Но потом он опомнился: ведь наступил мир, мир… Сирена больше не завоет. Он спокойно может спать в «буйной палате» до самого утра — в этой самой «буйной палате», которую сестра Эмеренция именовала попросту «каморочкой». Но как он, герр Долль, очутился в этой каморочке?! Он что, плохо себя вел, буянил? В лечебнице он уже бывал не раз, но здесь еще не оказывался! Ладно, во всяком случае, он лежит не на голом матрасе — ему поставили койку, значит, не так уж все и плохо! И к тому же — он только в этот миг заметил: окованная железом дверь лишь притворена, а значит, ничего ужасного он не натворил.
Он осторожно спустил ноги с койки. Снотворное еще действовало, Долля пошатывало, но если держаться за стену, то идти можно. Невольно он огляделся в поисках тапочек и халата. Но потом вспомнил, что подобных роскошеств у него давно нет. Тогда он накинул на плечи одеяло и вышел в коридор, а оттуда — в вестибюль.
В большом бархатном кресле при свете маленького ночника сидел, как всегда, дежурный. Некоторое время Долль разглядывал его издалека. Нет, это не симпатичный голландец, который проработал на ночных дежурствах всю войну и, бывало, тащил упирающихся больных из коек в подвал, когда с неба уже вовсю сыпались бомбы. Дежурный был незнакомый. Ну и ладно!..

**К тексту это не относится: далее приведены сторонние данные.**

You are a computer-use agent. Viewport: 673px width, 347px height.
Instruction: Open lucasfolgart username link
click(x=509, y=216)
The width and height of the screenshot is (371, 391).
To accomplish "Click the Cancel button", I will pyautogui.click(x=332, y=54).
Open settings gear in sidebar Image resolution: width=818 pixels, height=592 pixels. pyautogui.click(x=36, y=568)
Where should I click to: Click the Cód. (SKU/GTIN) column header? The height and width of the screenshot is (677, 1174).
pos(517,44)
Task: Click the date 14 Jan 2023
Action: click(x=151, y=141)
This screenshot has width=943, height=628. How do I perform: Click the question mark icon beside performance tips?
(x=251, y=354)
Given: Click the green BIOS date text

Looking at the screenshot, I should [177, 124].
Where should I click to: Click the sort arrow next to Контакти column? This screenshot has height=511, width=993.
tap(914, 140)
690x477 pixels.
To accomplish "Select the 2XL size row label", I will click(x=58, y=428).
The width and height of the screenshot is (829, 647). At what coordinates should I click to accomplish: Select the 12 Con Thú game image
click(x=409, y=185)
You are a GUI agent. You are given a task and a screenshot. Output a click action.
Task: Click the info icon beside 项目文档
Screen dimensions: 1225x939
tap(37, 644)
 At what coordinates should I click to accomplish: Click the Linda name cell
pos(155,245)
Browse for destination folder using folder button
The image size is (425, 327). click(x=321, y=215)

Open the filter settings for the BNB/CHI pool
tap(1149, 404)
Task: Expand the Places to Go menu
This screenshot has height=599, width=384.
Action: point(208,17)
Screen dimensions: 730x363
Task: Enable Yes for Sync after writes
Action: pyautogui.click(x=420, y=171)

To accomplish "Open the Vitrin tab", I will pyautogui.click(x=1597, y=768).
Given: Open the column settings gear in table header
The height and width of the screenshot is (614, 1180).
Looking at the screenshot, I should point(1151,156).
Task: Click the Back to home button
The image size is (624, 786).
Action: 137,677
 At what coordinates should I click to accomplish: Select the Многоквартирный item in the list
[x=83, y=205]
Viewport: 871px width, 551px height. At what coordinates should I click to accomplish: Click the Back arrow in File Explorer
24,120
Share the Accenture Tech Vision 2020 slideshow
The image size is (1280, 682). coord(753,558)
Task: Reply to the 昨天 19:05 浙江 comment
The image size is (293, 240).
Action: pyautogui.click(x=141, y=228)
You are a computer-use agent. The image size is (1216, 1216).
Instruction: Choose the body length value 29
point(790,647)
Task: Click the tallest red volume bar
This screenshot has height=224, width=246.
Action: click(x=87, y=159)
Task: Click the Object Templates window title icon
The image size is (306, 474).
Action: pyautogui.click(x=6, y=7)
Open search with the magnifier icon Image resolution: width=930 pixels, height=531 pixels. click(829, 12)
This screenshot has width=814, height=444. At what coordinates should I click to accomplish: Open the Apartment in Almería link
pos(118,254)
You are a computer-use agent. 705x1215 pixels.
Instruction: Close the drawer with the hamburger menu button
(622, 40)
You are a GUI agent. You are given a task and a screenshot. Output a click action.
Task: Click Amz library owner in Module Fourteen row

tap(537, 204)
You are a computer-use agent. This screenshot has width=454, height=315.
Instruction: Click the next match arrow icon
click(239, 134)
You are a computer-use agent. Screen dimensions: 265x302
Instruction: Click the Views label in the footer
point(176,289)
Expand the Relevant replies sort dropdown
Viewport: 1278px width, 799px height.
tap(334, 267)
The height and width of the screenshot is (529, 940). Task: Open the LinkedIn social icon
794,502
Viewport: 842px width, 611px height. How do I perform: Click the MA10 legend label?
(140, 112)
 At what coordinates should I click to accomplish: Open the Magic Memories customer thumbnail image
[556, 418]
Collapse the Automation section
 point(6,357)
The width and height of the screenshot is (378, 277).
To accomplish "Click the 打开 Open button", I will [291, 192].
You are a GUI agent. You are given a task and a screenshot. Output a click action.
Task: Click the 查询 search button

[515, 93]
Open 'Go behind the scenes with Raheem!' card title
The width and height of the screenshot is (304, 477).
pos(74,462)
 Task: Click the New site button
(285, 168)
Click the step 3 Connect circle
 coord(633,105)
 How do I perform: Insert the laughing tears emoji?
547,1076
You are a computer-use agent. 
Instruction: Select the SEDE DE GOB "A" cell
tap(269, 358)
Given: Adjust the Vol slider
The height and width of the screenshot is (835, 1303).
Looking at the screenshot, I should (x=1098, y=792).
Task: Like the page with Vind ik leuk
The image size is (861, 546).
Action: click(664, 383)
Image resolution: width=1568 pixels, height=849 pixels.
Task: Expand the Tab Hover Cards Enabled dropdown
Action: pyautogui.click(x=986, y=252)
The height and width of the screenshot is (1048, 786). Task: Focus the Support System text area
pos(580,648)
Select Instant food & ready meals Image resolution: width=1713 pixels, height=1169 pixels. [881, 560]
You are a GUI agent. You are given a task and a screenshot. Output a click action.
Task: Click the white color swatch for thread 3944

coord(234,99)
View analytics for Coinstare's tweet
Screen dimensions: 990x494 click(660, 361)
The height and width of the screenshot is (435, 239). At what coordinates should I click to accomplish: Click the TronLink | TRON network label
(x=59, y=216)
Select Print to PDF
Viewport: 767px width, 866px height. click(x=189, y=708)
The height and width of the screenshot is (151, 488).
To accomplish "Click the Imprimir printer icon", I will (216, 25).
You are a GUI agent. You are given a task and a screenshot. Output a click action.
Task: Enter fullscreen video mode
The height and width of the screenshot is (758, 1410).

Долль кашлянул и двинулся к нему. Дежурный очнулся от легкой дремы, вгляделся в полумрак и с облегчением откинул голову, узнав Долля.
— Ну что, проснулись? — осведомился он. И добавил: — Смотрите не простудитесь, босиком-то!
— И не подумаю! — отозвался Долль, усаживаясь в плетеное кресло напротив дежурного и закутывая ноги одеялом. — Я никогда не простужаюсь. Крепкий я. Однажды зимой я полдня пролежал под дверью кухни на кафеле, и ничего со мной не случилось.
— Ну надо же! — ответил дежурный. — А зачем вы это сделали?
— Уже не помню! — ответил Долль. — Наверное, хотел получить лекарство, которое мне не давали… Вы теперь вместо Симона Боома?
— А это кто? Ах да, понял, голландский дежурный! Нет, с ним я не пересекся. Он сделал ноги, как только война кончилась. Я здесь всего пару недель.
— А еще кто-нибудь из старой гвардии остался в отделении? Вы наверняка слышали, что я и прежде нередко бывал здесь. Так сказать, завсегдатай.
Он произнес это не без гордости. Время от времени он попадал сюда, когда его истрепанные нервы, никогда не отличавшиеся крепостью, окончательно сдавали. Он переживал здесь очень тяжелые периоды, когда, не имея сил бороться с депрессией, начинал сомневаться в собственном рассудке, — но все же выкарабкивался. А потом в один прекрасный день он объявлял, что выздоровел, и возвращался к работе…
Он любил лечебницу, а особенно это отделение с длинным коридором, ведущим к туалетам, в котором днем и ночью не стихали шаги больных. Любил он и сам коридор, устланный бурым линолеумом: сколько в него выходило белых дверей, все без ручек, зато с замками, которые могли открыть только медработники, и с большими окнами, через которые можно в любую палату заглянуть снаружи, — с окнами, сделанными из такого толстого стекла, что даже самый буйный больной не мог бы разбить его ножкой стула.